The head of the BBC’s new “future media and technology” division gave this speech on the 26th August at the MediaGuardian Edinburgh International Television Festival.

Good morning. It’s late summer 2011, and just two programmes in the last year have broken the 10 million viewers mark: The Royal Wedding and last year’s England World Cup Final. Those aside, a prime-time hit in 2011 is anything that breaks through 4 million viewers. Back in 1994, 182 programmes reached more than 10 million; by 2004 it was just 19.

Back in 2006, whilst total viewing hours were holding up reasonably well, the key bell-weather 16-24 year old audience had already given a clear indication that, if TV did not offer media on their terms, they were off: in the first half of that decade, share of viewing among 16-24s to the five major terrestrial channels had dropped by 20%, and it carried on falling at the same rate.

If the writing was on the wall in 2006, then so was the answer: well, perhaps not walls, more windows: internet usage was already consuming as much time as TV viewing among 16-24s, but the real revolution only started to occur in 2007. Up until then the web, still largely in its first incarnation, had been a predominantly text and stills-based medium.

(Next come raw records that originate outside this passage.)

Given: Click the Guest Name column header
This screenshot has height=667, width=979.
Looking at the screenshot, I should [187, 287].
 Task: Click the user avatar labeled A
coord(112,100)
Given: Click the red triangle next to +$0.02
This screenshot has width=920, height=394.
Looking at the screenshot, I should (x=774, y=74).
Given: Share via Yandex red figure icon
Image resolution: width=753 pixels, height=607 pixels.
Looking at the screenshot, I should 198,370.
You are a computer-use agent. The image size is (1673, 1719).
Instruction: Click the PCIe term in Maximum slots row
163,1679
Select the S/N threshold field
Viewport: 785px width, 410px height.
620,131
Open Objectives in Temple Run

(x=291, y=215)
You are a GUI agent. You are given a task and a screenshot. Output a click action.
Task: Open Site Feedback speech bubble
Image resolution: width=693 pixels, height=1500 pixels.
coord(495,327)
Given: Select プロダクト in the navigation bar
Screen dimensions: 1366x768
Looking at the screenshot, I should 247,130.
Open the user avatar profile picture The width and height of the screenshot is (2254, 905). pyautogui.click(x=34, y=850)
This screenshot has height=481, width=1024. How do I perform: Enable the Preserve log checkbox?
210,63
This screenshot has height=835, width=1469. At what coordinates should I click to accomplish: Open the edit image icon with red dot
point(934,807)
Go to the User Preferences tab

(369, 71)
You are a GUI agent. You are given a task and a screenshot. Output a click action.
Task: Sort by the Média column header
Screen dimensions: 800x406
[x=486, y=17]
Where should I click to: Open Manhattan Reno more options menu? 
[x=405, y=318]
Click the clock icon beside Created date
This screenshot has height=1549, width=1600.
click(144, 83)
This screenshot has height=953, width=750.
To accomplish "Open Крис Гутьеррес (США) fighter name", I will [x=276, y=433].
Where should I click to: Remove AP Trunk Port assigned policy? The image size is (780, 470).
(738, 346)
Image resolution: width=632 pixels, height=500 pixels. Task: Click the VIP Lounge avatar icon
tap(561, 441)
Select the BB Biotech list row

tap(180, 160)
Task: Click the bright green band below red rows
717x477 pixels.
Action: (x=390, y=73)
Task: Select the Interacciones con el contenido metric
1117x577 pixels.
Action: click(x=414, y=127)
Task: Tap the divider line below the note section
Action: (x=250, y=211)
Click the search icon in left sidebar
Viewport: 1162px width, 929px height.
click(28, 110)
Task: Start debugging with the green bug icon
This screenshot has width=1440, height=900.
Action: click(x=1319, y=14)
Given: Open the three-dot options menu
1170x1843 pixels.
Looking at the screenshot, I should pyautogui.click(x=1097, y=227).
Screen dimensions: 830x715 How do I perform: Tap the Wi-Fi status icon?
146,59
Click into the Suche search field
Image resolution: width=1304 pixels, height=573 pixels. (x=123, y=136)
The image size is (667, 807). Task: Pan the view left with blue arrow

In 2007 the BBC, following approval from the Trust, launched online their entire pan-channel, 450-hour schedule through the BBC iPlayer. This was followed by the release of the first significant tranche of the BBC archive - key parts of our long term strategy to move beyond broadcasting, down the distribution chain into find, play, and share services. And so the shift in consumption from scheduled TV to on-demand started to accelerate.

The “long-tail effect,” where archive, back catalogue and niche music, movies or books shift truckloads in aggregate, was a well-known phenomenon in 2006, accounting for 25% of Amazon’s total sales, for example, 40% of Rhapsody’s music track sales and 21% of Netflix’s movie DVD sales.

But in the TV business, the share of viewing to long tail programmes was, even as late as September 2006, negligible.

For those who had thought that all this niche or archive programming was just the ‘misses’, the straight-to-video, they soon understood that one person’s grit is another’s pearl. With good search tools, excellent filters, great recommendation engines, clever and relevant cross-promotion - you need only experience the programmes that are, to you, the lost treasures. Whether it’s the episode of the Goodies with the cat wrapped around the Post Office Tower, the 1970 World Cup Final, Muffin the Mule or the last episode of Colditz.

By 2008, with more and more archive and niche content becoming available, it was becoming abundantly clear that the TV industry was not going to be spared being whipped by the tail. A tail comprising not just 200 channels of satellite TV, and not just a few hundred hours of catch-up TV on the web, but thousands and thousands of hours of archive, stretching back to 1938. The BBC alone had 1.2 million hours of it. To this was added the explosive amount of user generated video, driven by such popular formats as ‘You’ve been mashed.’ Suddenly there were over 100,000 hours of British user generated content available.

At the same time, new aggregators appeared in the market, including a resurgent ITV. Recognising that Sky, iTunes and Google Video were taking a big chunk of their profit margin and brand credit, ITV created their own on-demand portal and commissioned a range of niche content specifically for the web, distributed not only on the ITV portal but also through Bebo, YouTube, MySpace and even the BBC’s iPlayer.

By 2009, in line with the music and movie industry, TV’s long tail was accounting for 25% of all consumption, and 33% of revenues for those commercial players who had realised that their future lay in on-demand. In her 2009 MacTaggart speech Jana Bennett declared “Prime-time hits are still critical for us, but more as shop windows, barker channels, cross promotional vehicles to the long tail, where the vast reservoirs of value reside.”

And now here we are in 2011, with Microsoft’s Digital Home finally working successfully, where it is now a piece of cake to throw video around the house, from PC to TV. Those broadcasters who had not created strong aggregator brands for themselves, nor bothered to secure on-demand rights, nor valued their archives, nor invested in the proper technology, have found themselves in serious trouble and wished they, back in 2006, had started to measure not just Barb overnights, but the long-term reach and value of their content. Not just on TV, but across all devices: any time, any place, any how. They wish they’d believed in Martini Media.